Well, yes and no. You solved one critical aspect of the problem, you can describe the protein structure and this is what ultimately defines the function of the protein. But it seems your solution is not intelligible to us humans – and ultimately, humans are the entities who are conducting science. Why do certain amino-acid sequences lead to specific predicted protein structures? What are the most important subsequences when it comes to the prediction? How does the prediction model align with theoretical biological knowledge about amino-acid sequences and proteins?
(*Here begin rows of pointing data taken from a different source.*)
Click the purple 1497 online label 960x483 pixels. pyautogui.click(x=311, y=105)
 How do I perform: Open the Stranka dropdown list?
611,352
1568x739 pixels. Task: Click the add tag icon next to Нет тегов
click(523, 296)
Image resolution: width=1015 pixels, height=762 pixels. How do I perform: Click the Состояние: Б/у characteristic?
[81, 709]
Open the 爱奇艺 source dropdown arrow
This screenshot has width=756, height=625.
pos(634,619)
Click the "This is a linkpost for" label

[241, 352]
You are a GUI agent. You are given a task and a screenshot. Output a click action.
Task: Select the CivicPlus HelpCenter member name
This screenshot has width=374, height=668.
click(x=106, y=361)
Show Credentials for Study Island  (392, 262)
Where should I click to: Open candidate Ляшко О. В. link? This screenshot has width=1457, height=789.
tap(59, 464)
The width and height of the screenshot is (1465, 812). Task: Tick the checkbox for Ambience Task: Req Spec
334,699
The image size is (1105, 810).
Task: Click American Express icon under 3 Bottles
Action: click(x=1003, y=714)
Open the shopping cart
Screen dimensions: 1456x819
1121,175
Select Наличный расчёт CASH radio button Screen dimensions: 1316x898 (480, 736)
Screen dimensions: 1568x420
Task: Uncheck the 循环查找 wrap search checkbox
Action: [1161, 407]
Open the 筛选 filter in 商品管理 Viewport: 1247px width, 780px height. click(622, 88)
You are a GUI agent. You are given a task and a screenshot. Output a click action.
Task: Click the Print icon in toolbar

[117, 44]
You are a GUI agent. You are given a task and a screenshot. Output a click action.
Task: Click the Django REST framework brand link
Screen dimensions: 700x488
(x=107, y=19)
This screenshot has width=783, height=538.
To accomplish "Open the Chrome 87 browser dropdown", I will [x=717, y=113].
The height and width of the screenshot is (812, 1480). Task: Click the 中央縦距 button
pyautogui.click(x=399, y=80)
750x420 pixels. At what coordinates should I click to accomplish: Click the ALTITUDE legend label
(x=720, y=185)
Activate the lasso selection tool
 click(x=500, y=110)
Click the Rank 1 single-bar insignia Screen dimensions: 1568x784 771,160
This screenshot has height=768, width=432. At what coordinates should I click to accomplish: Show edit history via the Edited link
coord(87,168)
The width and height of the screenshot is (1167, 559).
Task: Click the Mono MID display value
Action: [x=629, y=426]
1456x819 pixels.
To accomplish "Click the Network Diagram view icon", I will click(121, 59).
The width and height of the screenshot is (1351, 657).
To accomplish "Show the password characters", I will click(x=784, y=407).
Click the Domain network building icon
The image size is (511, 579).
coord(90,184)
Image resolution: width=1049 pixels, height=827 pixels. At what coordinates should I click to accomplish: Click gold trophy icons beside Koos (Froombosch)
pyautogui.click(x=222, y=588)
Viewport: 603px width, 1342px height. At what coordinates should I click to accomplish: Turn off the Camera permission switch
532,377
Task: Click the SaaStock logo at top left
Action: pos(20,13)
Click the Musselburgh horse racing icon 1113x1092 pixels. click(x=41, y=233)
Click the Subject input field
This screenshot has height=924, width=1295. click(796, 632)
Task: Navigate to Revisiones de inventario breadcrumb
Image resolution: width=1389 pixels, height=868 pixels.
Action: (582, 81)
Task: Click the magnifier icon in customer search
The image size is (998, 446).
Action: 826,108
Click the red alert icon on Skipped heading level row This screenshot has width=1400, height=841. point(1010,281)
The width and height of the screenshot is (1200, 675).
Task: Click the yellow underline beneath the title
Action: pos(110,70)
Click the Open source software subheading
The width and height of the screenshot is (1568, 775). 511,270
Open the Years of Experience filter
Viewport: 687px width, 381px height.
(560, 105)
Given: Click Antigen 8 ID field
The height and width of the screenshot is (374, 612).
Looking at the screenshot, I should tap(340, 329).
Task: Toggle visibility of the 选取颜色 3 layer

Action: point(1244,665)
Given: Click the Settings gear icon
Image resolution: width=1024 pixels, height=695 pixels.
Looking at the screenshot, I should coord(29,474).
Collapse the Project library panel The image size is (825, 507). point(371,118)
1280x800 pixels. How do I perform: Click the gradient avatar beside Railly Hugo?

Being able to reason about phenomena is important for two reasons:

Communication: Humans must be able to teach and share scientific knowledge in schools, universities, and research papers. This allows us as a species to jointly reason about phenomena and collaborate. Moreover, if scientific knowledge informs public decisions, it must be cognitively accessible to a broad public.
Intuition pump: Intuition drives the questions scientists ask and the experiments they conduct. It allows to draw links to other phenomena or fields, and to traditional scientific models or knowledge. You cannot intuit about phenomena to which you have no cognitive access.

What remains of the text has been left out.